TASK TO CARRY OUT: All lines in the data bearing the string "below" should be identified and copied.

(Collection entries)

======

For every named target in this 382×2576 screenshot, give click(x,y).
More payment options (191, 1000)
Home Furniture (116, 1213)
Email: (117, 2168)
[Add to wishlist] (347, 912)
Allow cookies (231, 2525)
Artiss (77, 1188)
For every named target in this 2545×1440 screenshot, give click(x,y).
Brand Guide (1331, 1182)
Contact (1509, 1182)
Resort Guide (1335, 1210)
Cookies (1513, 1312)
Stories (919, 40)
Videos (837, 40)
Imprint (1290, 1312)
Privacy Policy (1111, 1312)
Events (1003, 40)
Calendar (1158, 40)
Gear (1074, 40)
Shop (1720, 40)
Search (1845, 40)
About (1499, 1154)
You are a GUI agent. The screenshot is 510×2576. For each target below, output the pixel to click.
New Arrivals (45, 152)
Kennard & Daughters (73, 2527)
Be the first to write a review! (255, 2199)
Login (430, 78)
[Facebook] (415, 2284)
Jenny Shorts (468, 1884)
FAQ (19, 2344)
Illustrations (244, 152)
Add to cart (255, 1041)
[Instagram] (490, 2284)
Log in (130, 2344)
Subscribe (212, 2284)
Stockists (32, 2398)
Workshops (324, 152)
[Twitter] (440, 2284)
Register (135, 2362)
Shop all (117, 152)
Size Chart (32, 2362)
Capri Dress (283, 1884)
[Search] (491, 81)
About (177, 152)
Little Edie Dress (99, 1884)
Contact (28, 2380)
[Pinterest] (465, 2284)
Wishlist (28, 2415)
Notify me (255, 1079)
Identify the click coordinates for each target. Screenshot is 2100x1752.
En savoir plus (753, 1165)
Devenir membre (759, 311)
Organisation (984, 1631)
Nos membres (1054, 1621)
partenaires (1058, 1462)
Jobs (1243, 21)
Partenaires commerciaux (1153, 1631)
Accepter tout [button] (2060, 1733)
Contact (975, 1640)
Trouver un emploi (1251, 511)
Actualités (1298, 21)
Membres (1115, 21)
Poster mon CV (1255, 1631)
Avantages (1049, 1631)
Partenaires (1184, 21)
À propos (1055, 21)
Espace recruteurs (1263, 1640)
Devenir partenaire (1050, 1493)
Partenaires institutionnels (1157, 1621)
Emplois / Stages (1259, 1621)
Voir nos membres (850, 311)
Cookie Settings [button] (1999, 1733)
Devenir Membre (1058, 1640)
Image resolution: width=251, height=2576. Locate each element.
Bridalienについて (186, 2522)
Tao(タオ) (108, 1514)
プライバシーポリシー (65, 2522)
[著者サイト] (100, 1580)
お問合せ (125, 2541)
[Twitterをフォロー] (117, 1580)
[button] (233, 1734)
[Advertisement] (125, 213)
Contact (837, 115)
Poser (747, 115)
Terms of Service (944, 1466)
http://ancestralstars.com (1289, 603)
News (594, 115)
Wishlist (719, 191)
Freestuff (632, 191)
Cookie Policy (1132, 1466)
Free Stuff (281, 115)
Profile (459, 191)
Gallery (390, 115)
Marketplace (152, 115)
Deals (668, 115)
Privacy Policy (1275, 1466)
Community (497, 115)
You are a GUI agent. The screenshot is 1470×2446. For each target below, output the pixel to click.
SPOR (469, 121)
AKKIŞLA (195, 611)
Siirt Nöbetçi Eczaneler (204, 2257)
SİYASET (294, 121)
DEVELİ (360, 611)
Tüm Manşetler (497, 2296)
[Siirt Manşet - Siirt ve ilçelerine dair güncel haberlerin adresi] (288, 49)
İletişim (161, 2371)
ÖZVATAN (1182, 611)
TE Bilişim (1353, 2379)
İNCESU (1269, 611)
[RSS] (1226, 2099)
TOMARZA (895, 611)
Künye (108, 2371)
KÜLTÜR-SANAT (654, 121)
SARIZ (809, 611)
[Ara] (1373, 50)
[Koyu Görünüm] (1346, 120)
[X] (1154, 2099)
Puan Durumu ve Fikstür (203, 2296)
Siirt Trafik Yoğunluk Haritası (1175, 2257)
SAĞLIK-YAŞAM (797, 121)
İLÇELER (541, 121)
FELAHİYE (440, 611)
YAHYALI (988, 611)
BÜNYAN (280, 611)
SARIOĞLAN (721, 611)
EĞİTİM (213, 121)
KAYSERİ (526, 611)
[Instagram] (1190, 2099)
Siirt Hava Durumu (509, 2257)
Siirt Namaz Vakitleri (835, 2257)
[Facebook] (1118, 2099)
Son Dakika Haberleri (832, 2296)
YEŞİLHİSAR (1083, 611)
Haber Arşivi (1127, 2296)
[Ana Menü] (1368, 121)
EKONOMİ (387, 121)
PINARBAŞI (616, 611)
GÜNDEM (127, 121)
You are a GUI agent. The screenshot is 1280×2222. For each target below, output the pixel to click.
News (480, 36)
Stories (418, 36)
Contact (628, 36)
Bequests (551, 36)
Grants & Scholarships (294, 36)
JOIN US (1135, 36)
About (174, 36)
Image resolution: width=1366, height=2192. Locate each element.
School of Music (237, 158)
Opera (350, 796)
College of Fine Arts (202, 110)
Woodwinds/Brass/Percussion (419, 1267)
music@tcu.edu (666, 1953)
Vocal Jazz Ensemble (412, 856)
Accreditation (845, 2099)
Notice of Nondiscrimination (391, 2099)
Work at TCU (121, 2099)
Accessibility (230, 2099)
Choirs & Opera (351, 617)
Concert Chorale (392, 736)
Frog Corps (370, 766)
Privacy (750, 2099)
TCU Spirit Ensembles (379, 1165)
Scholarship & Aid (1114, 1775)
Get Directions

======

EXERCISE RESPONSE:
You are a GUI agent. The screenshot is 510×2576. For each target below, output the pixel to click.
You are a GUI agent. The screenshot is 1470×2446. For each target below, output the pixel to click.
You are a GUI agent. The screenshot is 1280×2222. For each target below, output the pixel to click.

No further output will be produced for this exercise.